### Instructions to follow
Return exactly the lines of the records below, starting at the line that contains "Given: Click the Search button" and ending at the line that contains "Given: Click the Overview", with both of those lines kept.

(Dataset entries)
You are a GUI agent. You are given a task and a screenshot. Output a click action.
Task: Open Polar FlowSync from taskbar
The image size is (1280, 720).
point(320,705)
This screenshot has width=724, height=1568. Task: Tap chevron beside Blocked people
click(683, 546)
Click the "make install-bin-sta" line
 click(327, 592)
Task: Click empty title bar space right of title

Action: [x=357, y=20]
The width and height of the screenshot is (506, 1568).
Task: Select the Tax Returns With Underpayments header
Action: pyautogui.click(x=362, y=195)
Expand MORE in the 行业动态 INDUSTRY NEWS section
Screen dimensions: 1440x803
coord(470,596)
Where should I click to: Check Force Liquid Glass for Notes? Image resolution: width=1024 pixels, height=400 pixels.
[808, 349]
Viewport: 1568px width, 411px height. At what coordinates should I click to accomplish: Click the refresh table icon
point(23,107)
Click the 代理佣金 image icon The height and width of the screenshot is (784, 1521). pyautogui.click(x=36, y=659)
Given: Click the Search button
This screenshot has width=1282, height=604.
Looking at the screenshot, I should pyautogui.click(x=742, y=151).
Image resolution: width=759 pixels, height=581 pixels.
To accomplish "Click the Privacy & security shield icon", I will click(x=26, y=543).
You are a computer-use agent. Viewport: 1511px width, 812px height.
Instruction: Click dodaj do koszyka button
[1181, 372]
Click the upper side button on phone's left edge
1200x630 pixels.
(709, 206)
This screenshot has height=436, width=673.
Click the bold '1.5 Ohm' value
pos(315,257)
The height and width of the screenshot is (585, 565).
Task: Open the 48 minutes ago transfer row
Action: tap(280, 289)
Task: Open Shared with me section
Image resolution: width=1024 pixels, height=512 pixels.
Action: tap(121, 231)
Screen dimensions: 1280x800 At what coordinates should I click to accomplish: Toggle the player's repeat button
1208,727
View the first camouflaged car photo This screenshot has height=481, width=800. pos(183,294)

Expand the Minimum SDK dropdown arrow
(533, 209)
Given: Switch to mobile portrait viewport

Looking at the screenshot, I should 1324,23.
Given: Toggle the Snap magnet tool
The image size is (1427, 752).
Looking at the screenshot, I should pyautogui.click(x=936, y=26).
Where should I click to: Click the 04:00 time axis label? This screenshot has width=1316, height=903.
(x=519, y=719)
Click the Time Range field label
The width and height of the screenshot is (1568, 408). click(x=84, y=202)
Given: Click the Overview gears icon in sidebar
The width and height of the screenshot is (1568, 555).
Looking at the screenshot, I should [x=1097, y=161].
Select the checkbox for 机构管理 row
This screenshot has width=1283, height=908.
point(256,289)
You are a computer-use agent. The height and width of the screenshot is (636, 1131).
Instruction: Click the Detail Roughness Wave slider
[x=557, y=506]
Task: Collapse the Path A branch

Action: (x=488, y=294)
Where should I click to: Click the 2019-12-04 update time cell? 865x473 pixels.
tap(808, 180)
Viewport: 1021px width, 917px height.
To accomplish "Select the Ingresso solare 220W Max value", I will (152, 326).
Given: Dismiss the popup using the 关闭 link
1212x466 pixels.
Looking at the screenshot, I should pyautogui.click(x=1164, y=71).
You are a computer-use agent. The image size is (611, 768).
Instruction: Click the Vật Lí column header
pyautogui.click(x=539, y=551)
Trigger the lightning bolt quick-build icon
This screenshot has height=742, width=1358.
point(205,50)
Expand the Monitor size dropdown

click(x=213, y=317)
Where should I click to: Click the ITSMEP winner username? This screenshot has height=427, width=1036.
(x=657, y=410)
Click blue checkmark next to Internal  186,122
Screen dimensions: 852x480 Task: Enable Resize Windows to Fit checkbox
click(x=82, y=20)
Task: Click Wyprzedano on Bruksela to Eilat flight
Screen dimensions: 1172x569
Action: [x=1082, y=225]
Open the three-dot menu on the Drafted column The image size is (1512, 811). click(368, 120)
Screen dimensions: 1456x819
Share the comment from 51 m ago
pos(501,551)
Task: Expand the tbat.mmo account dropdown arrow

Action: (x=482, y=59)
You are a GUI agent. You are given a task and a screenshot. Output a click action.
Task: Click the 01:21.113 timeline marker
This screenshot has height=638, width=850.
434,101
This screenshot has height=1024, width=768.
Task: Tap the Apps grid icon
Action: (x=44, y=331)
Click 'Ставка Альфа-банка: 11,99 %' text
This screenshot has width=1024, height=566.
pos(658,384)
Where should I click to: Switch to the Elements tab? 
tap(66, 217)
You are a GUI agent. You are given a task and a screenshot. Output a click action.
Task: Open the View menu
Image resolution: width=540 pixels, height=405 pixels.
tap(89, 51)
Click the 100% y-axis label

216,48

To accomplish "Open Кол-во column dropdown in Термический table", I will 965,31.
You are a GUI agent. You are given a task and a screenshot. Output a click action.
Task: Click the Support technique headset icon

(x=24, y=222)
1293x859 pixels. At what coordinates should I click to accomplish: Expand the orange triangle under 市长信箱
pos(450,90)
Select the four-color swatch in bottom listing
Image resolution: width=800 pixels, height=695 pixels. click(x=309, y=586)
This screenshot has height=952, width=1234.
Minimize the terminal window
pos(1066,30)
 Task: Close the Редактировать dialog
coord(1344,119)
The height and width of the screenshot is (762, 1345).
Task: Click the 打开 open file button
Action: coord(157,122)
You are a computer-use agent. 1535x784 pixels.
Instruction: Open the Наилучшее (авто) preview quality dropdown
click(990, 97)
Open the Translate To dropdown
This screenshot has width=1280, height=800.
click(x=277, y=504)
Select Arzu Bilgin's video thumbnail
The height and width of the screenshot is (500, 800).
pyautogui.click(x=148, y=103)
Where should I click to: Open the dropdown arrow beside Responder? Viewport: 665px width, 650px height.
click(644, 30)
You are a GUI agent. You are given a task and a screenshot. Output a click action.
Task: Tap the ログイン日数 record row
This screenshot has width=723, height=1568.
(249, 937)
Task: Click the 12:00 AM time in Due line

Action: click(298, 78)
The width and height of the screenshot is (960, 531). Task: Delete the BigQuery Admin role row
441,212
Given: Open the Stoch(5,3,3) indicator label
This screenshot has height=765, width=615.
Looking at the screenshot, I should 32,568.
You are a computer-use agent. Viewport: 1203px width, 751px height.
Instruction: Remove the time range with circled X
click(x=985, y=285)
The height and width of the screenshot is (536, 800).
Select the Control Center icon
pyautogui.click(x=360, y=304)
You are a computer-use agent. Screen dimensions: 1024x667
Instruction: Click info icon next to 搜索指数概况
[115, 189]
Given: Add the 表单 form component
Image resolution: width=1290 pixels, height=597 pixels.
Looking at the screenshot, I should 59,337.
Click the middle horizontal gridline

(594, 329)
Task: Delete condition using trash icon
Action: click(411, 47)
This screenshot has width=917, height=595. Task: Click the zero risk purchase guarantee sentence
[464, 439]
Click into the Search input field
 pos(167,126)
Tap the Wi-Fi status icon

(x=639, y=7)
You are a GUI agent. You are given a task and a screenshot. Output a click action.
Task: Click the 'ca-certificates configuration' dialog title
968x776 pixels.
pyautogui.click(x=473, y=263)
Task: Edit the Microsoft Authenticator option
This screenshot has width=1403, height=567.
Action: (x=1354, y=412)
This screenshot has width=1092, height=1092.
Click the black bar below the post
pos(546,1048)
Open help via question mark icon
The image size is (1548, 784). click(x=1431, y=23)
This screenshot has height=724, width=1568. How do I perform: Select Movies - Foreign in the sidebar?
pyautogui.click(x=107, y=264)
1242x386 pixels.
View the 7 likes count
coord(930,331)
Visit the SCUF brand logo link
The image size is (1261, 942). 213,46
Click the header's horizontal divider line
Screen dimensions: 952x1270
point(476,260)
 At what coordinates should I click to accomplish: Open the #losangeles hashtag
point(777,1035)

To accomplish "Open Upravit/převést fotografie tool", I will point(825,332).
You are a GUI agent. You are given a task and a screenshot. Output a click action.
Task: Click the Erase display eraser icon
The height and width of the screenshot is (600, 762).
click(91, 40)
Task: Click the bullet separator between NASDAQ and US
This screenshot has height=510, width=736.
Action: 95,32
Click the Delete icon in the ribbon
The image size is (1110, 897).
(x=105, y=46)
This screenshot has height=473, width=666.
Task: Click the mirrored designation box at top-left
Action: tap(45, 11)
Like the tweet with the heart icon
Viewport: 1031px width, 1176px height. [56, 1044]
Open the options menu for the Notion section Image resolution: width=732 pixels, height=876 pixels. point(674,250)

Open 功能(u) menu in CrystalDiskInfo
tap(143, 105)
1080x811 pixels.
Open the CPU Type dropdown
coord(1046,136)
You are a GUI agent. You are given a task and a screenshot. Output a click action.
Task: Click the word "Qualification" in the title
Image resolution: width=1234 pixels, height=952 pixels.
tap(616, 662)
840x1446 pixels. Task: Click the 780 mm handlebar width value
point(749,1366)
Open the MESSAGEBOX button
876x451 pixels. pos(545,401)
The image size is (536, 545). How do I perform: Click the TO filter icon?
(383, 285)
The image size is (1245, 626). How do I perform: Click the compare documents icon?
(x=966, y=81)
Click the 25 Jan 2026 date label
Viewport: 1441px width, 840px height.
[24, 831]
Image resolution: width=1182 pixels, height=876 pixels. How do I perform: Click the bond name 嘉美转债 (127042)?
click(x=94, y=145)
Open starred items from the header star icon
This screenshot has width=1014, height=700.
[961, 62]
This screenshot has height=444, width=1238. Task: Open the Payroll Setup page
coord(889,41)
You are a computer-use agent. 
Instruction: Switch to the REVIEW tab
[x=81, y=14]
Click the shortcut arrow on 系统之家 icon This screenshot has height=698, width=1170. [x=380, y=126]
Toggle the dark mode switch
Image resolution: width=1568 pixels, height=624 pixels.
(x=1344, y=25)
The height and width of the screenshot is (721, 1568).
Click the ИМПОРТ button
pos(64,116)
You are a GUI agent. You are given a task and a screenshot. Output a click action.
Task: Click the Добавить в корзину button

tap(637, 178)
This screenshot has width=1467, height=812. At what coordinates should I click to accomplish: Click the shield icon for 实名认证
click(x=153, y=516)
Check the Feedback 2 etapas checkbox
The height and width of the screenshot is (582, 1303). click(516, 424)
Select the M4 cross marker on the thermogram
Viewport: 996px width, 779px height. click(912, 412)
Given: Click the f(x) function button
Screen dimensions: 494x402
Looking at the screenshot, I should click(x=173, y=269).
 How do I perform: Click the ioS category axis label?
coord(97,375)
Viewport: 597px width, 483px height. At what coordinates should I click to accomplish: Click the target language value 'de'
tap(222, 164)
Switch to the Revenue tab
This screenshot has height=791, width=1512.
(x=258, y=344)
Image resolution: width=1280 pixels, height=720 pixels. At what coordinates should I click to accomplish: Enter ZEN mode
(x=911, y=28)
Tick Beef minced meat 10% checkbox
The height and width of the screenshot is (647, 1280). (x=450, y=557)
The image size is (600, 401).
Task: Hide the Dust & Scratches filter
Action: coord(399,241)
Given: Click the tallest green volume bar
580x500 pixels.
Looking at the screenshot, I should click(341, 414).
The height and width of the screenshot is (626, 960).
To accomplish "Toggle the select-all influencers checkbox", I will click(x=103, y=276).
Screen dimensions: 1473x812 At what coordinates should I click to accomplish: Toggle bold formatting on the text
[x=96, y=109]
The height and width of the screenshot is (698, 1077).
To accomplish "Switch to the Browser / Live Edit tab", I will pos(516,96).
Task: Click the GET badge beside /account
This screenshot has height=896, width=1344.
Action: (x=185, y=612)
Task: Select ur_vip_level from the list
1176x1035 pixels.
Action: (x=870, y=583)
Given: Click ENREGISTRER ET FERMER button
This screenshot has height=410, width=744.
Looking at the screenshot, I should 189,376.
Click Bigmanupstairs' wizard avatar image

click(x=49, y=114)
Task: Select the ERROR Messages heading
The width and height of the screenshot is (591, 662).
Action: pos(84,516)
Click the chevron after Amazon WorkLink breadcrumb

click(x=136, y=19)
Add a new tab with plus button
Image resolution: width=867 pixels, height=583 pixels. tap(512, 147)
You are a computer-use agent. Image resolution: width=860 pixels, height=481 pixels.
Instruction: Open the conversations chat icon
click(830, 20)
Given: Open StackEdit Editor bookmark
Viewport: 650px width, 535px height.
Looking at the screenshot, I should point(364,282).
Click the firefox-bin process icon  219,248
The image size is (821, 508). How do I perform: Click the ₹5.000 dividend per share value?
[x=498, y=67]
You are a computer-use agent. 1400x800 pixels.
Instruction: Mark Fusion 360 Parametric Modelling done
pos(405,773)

### Solution to this task
Given: Click the Search button
This screenshot has width=1282, height=604.
Looking at the screenshot, I should pyautogui.click(x=742, y=151).
Image resolution: width=759 pixels, height=581 pixels.
To accomplish "Click the Privacy & security shield icon", I will click(x=26, y=543).
You are a computer-use agent. Viewport: 1511px width, 812px height.
Instruction: Click dodaj do koszyka button
[1181, 372]
Click the upper side button on phone's left edge
1200x630 pixels.
(709, 206)
This screenshot has height=436, width=673.
Click the bold '1.5 Ohm' value
pos(315,257)
The height and width of the screenshot is (585, 565).
Task: Open the 48 minutes ago transfer row
Action: tap(280, 289)
Task: Open Shared with me section
Image resolution: width=1024 pixels, height=512 pixels.
Action: tap(121, 231)
Screen dimensions: 1280x800 At what coordinates should I click to accomplish: Toggle the player's repeat button
1208,727
View the first camouflaged car photo This screenshot has height=481, width=800. pos(183,294)

Expand the Minimum SDK dropdown arrow
(533, 209)
Given: Switch to mobile portrait viewport

Looking at the screenshot, I should 1324,23.
Given: Toggle the Snap magnet tool
The image size is (1427, 752).
Looking at the screenshot, I should pyautogui.click(x=936, y=26).
Where should I click to: Click the 04:00 time axis label? This screenshot has width=1316, height=903.
(x=519, y=719)
Click the Time Range field label
The width and height of the screenshot is (1568, 408). click(x=84, y=202)
Given: Click the Overview gears icon in sidebar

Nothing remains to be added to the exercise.